Background: Support for Young people aged between 16-24 years living with HIV (YPLHIV) is critical but remains limited in Zambia, partly because YPLHIV are often hidden within communities, having disclosed to very limited networks.
Methods: A qualitative cohort of 8 purposively sampled YPLHIV (4 women, 4 men) in four communities in Zambia. Over a 10-month period in 2017, each participant was involved in three research activities (carried out at three-month intervals), including participant observations, individual in-depth interviews and a participatory workshop. Within these methods, visual tools included social network diagrams that explored geographical and ''close in feeling'' networks and how these linked to disclosure. Qualitative analysis carried out by a team of social scientists reviewed the data and identified disclosure, secrecy and desire to share experiences with other YPLHIV as inductive key themes.

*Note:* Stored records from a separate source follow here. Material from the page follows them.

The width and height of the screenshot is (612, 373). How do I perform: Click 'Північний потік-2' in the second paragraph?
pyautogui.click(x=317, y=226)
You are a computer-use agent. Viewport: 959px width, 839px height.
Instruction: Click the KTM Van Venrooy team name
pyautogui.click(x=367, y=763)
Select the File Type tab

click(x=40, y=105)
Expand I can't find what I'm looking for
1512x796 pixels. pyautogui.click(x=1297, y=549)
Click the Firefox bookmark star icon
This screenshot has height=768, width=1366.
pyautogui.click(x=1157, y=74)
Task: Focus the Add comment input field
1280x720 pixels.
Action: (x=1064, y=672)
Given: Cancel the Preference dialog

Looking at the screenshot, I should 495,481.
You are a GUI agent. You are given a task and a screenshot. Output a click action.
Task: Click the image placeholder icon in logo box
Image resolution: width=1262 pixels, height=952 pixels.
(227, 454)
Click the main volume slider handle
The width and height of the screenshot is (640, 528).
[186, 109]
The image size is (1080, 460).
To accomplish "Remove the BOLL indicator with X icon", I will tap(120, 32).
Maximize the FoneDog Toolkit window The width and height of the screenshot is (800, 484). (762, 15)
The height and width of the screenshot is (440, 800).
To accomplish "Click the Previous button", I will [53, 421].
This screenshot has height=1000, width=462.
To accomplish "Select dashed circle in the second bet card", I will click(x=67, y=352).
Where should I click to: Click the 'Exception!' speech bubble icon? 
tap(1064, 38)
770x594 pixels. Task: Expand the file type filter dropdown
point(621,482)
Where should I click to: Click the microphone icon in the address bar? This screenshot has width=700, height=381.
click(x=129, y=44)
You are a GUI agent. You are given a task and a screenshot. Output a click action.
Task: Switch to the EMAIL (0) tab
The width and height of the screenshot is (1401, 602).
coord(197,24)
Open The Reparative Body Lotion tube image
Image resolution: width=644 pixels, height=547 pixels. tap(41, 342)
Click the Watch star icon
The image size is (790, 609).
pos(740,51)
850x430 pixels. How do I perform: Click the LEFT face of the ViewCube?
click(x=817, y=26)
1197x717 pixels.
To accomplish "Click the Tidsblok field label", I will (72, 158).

Results: YPLHIV, like other participants, had a wide network of friends and family, but only an extremely restricted number of people (and largely close family members) knew their HIV status. Parents/guardians often actively and strongly discouraged disclosure, regulated who knew the adolescents'' HIV status and rarely spoke about HIV within their homes. “Mum said I shouldn''t tell them otherwise they will start using it against me, like they do to her”, explained one young woman living with HIV, aged 19. However, YPLHIV expressed their desire to speak with, share experiences with, and get support from others who are “in their shoes”. The weight of not telling others about their HIV status sometimes led to feelings of loneliness and fatigue, exacerbated by the continuous secrecy of taking their antiretrovirals in private. Fears about unintended disclosure (usually linked to ART), coupled with silence about HIV in their homes stifled opportunities to be connected with other YPLHIV. One participant had attended a support group and found this contact fulfilling, and supportive for adherence.
Conclusions: YPLHIV were isolated by limited disclosure and being ''hidden'' by parents/guardians. Drawing on this research and literature, interventions targeting YPLHIV should address relationships in the home and the benefits, challenges and strategies for disclosure YPLHIV to allow them to share experiences, concerns and feel less alone.